У албанца имелся вид на жительство, а на месте преступления Энвера застать никогда не удавалось. Внедрить же осведомителей в замкнутую среду албанской общины было невозможно. Соплеменников они не выдавали. Редких предателей быстро вычисляли и карали со средневековой жестокостью, насыпая в выпотрошенную брюшную полость сексота песок или груды камней.
Лапа албанца, имевшего репутацию похуже, чем у людоеда, скользнула вниз и сжала мошонку ханыги.
– Бамбино, я приготовлю омлет из сырых яиц… твоих яиц, бамбино, если ты не скажешь, чего хотел русский!
Второй знакомец Анатолия, смекалистый малый, ощутив кожей холодную сталь ножа в районе своей печенки, быстро выложил условия предложенного контракта.
Слежку за пожилой четой Энвер установил давно, выделив этих не считающих денег русских из общей массы туристов. Средний по европейским меркам курорт на адриатическом побережье Италии редко посещали богачи такого класса. Вычислить их не представляло особого труда, и в конце концов у Энвера созрел план нанести визит на яхту. Дело в долгий ящик албанцы откладывать не стали.
Сведения, полученные от пьянчужки, несколько смутили главаря албанцев своей невразумительной причудливостью. Но, рассудив, что у богатых свои причуды и инсценировка нападения нужна, чтобы развеять скуку и пощекотать нервы супруге, Энвер постановил подняться сегодняшним вечером на борт яхты. Расклад выпадал удачный. Карта сама шла в руки, и партия казалась беспроигрышной.
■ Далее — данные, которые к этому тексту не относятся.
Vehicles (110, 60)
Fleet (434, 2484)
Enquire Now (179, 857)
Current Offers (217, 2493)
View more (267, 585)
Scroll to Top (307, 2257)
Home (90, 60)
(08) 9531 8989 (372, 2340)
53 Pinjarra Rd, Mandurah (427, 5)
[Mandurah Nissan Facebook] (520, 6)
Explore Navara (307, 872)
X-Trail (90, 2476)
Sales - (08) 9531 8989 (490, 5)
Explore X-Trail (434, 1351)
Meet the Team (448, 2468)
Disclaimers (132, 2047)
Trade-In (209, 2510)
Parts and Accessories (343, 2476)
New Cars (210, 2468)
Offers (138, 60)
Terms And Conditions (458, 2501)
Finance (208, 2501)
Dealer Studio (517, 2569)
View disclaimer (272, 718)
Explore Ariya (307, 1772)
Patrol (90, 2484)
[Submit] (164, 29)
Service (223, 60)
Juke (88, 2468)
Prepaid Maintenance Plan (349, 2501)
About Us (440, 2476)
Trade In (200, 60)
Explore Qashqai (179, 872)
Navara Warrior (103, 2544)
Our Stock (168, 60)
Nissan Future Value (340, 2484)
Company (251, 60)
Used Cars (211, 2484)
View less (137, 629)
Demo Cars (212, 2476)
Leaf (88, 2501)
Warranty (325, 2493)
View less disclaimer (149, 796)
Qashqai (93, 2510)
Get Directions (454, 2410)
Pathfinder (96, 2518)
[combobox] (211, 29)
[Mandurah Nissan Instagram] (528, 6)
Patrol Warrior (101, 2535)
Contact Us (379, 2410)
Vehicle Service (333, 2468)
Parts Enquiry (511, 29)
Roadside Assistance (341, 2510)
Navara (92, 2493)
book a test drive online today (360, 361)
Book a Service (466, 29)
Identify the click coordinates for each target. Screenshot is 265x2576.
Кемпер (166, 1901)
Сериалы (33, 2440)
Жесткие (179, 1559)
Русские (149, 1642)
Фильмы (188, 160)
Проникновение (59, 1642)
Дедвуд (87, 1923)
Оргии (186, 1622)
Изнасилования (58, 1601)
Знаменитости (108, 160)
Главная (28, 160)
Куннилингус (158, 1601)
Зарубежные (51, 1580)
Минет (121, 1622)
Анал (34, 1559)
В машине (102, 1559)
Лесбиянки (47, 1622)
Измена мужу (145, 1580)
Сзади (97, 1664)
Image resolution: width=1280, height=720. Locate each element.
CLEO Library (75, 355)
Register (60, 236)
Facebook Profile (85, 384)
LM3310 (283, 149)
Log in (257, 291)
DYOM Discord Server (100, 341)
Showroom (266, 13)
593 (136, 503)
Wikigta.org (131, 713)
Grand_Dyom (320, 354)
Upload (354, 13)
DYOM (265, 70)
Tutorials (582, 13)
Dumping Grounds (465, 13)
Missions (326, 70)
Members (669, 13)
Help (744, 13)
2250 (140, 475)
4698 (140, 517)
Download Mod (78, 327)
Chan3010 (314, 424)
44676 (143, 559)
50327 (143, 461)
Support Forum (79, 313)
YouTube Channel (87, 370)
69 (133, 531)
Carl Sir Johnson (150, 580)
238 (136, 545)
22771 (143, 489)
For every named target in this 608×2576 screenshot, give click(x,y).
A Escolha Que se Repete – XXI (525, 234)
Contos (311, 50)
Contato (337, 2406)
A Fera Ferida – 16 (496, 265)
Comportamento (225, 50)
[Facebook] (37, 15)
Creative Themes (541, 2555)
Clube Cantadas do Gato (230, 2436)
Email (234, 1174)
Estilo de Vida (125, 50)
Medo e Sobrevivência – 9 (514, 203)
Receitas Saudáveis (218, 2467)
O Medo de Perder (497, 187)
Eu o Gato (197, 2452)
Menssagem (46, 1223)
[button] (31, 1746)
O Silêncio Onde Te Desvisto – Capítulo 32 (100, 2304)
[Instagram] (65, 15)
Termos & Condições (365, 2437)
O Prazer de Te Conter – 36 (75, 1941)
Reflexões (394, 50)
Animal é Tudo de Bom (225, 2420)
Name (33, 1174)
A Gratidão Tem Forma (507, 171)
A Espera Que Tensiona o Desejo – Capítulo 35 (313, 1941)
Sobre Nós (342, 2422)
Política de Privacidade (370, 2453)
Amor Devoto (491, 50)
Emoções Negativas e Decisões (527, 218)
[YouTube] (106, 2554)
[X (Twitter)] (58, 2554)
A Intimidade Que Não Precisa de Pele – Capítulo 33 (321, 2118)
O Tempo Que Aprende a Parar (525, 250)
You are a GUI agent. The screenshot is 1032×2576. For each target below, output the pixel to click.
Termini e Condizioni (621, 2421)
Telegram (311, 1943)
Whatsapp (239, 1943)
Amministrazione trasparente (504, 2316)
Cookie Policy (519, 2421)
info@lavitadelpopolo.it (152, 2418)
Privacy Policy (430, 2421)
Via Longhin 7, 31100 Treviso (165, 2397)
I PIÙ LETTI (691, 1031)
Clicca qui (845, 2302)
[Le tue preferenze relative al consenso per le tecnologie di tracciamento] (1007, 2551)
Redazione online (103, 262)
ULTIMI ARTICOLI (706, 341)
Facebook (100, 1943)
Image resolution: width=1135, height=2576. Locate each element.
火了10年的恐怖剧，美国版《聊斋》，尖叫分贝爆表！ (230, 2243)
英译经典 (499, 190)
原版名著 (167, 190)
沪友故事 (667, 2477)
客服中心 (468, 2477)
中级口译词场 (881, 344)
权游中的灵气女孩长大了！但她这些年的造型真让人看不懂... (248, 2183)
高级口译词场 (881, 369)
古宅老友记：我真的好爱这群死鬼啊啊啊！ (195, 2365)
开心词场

Несостоявшихся артистов албанцы вывели на задворки, оглушили, ударив по затылкам кожаным мешочком, наполненным мелким песком, и запаковали в мусорные контейнеры отдыхать до утра. Затем Энвер дождался шустрого пацанчика, приставленного неотступно следить за телохранителем русского миллионера. Замызганный подросток доложил главарю банды, что русский играет в пляжный волейбол с девками.
– Не позже одиннадцати поднимаемся на яхту! – распорядился Энвер, уверенный в успехе операции. – Телохранителя вырубим на пристани, когда он придет итальяшек к шефу на представление отправлять.
Приложившись к прихваченной из бара бутылке, вожак стаи выпил за успех предстоящего налета, поделившись вином с небритыми сообщниками.
До начала операции оставалось не так уж много времени.
К яхте налетчики подошли тихо, на веслах, с соблюдением всех мер предосторожности. Бесшумно поднялись на борт в иссиня-густых сумерках наступающей южной ночи. Палуба, сработанная из дорогих пород дерева, приглушила их шаги.
Святой находился в машинном отделении. Хозяин судна попросил его осмотреть дизель – механическое сердце двухмачтовой красавицы. Особой нужды в этой процедуре не было. Двигатель, собранный на заводах «Мерседеса», работал как часы, обеспечивая яхте крейсерскую скорость до тридцати узлов, и был уже опробован в деле.